- Activity -
Each line from the one holding "Task: Click the Delete Placed Objects button" to the last line below must be restated word for word, and no picture may be included.

- Saved data entries -
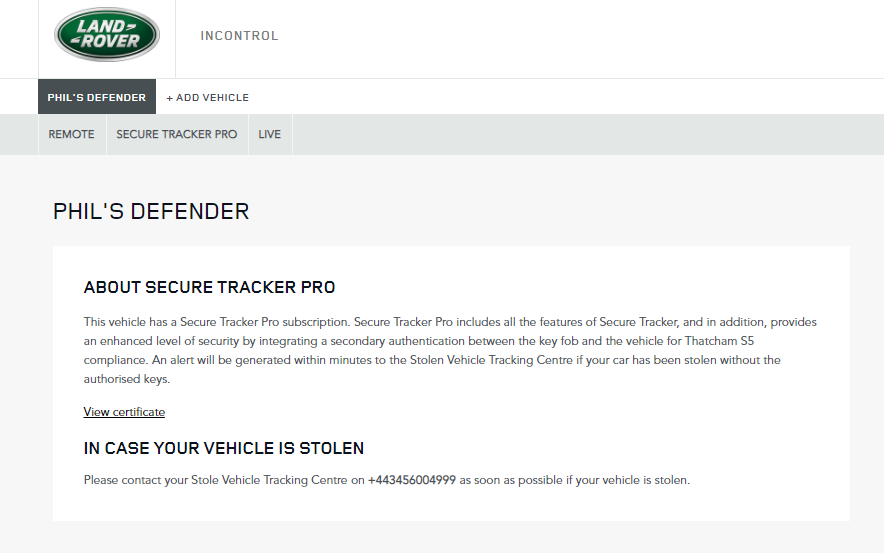Click the words 'authorised keys.'
Viewport: 884px width, 553px height.
(127, 379)
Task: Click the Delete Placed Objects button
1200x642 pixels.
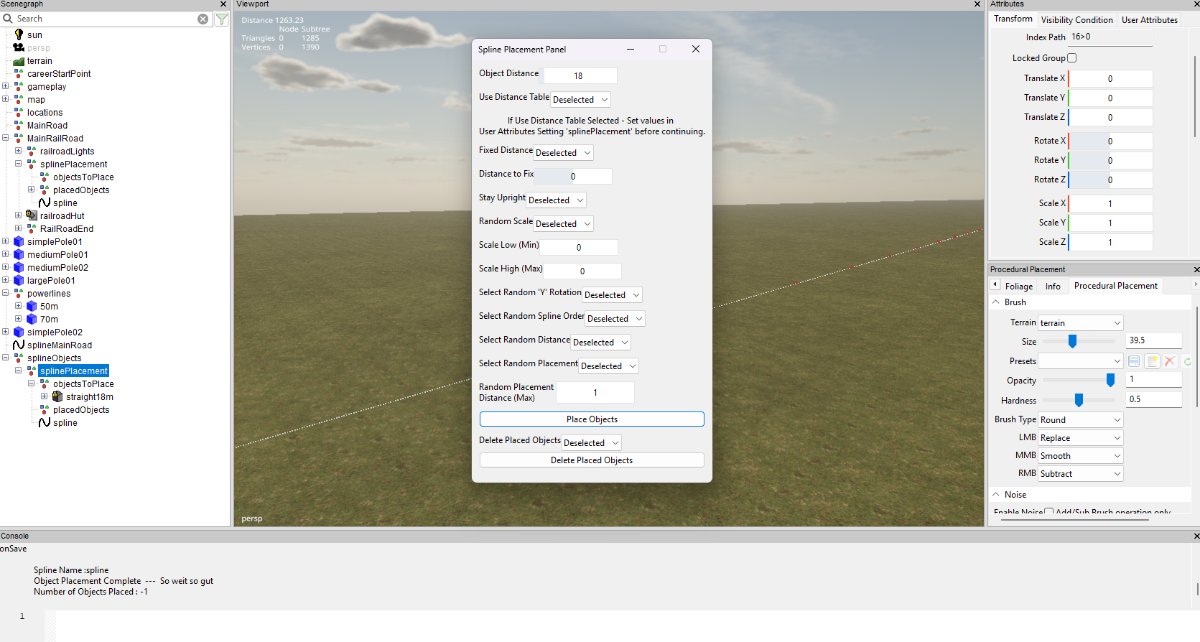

- Your response -
Task: Click the Delete Placed Objects button
1200x642 pixels.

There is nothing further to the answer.